中野の古書店「まんだらけ」で、「鉄人28号」のブリキ製人形が万引きされた事件では、まんだらけがビデオカメラの画像を公開すると犯人に通告して物議を醸したが、万引き被害は店側にとっては死活問題だ。コンビニで小学生の万引きが多発したような場合、警察に通報するべきなのだろうか? 弁護士の竹下正己氏が、こうした相談に対し回答する。
【相談】
念願のコンビニを開店。ただ立地場所が小学校の裏手にあり、子供たちの万引き行為に困っています。先日も子供の万引き行為を発見したのですが、その子の将来を考え注意もできませんでした。しかし、月に2万円ほどの損害も出ていますし、小学生であろうと警察に通報したほうがよいのでしょうか。
【回答】
万引きは、いうまでもなく「窃盗」であり、刑法で「他人の財物を窃取した者は、窃盗の罪とし、十年以下の懲役に処する」と定められている重罪です。青少年の万引きが頻発しており、小売業者は大きな被害を受けています。少額の商品であっても、生産し、販売する人の努力があって出来上がったもので、対価を払わず自分のものにすることは許されないことです。
小学生であっても、そのことを理解させるためにきちんと対処すべきであると思います。小学生ですから14歳未満になり、処罰されることはありません。しかし、物事の是非がわかる歳に達していれば、触法少年として少年法の適用があり、家庭裁判所の審判の対象となります。
こうした子供には、児童相談所、警察あるいは家庭裁判所が対処します。そして犯罪性があり、矯正の必要性があれば、保護観察所の保護観察の処分が下されたり、程度が特にひどい場合には少年院へ収容されることもあります。さらに少年法では、触法少年を発見した者に、家庭裁判所への通告義務を定めています。よって、見て見ぬ振りをすることには賛成できません。
子供の将来を考えて通報できなかったとのことですが、その優しい気持ちを維持されたいのであれば、まず親に連絡して注意を喚起すべきでしょう。また、児童を特定しない方法で万引きの証拠を添えて学校に事情を説明し、児童全般への生活指導を適切に行なうよう求めることも考えられます。こうした努力をしても万引きがやまない時には、警察か児童相談所に申し出るのがよいと思います。

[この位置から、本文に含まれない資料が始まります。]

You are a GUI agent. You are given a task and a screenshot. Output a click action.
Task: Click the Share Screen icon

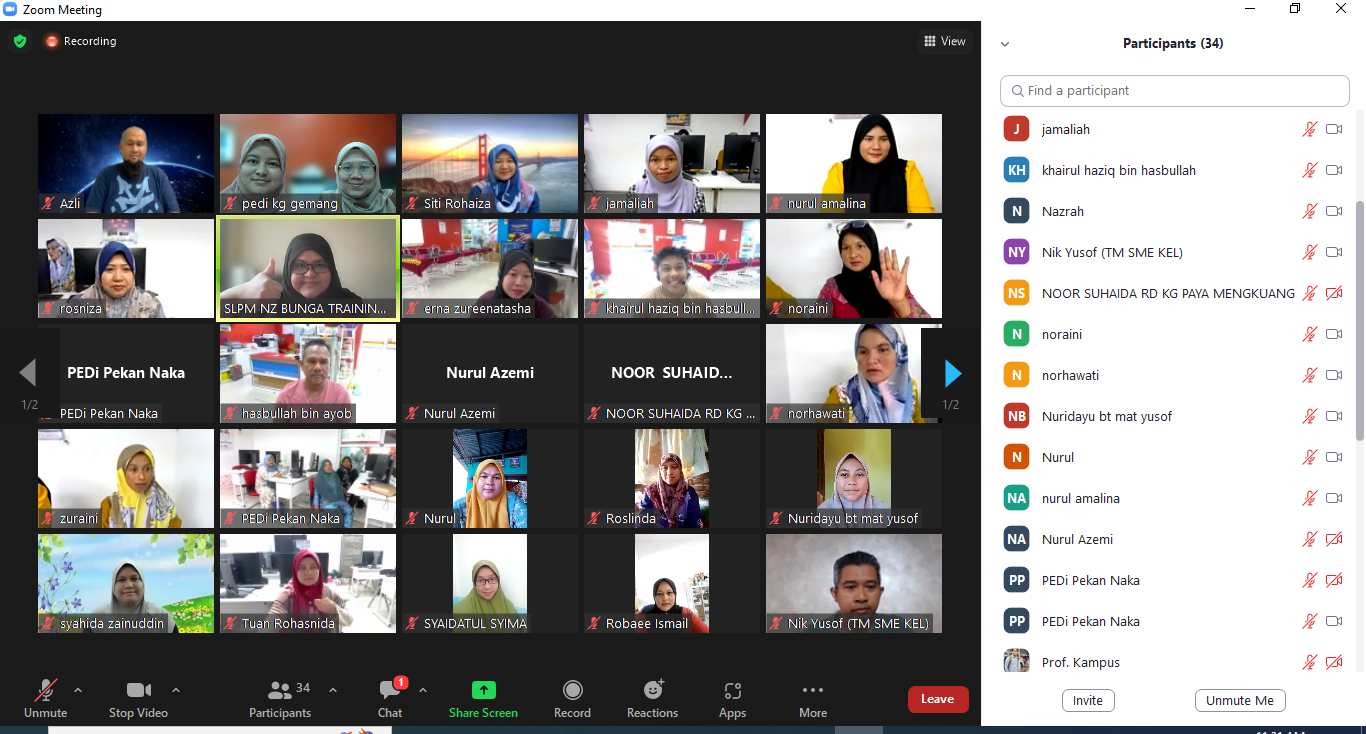[483, 691]
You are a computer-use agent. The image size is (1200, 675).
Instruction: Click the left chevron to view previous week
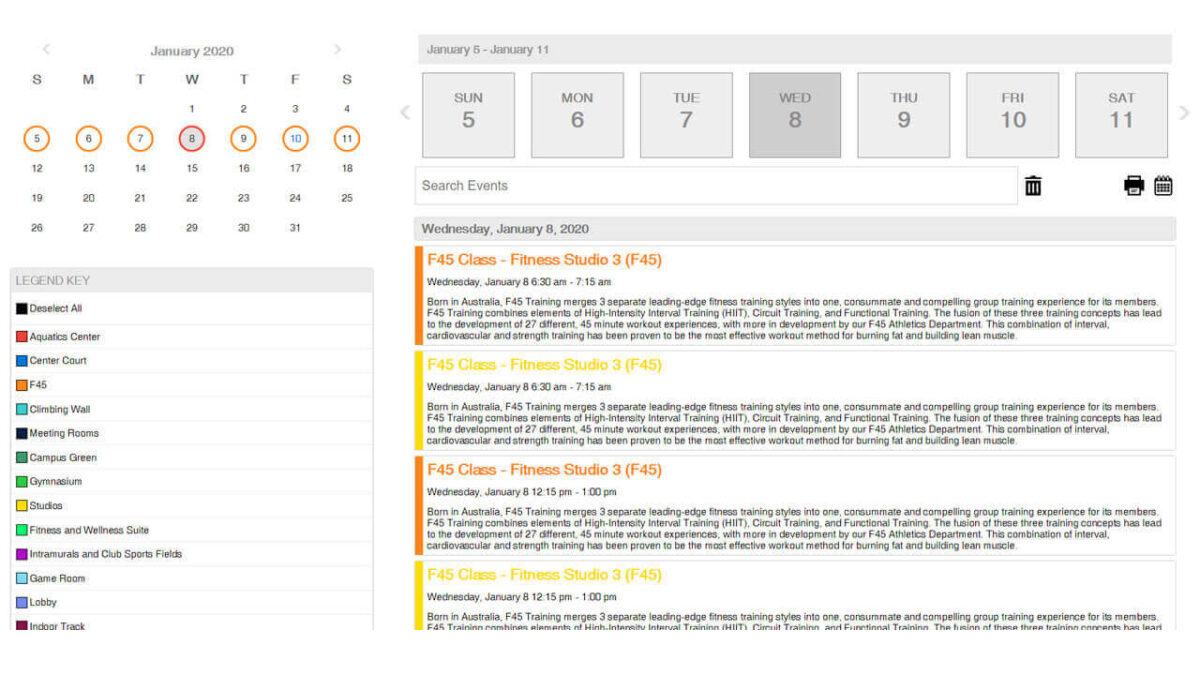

なお、現場を押さえた子供に長時間説教などをするのは考え物です。親から監禁などとクレームをいわれる恐れがあります。悪質な子供はすぐに警察に連絡して引き渡すべきです。
【弁護士プロフィール】
◆竹下正己(たけした・まさみ):1946年、大阪生まれ。東京大学法学部卒業。1971年、弁護士登録。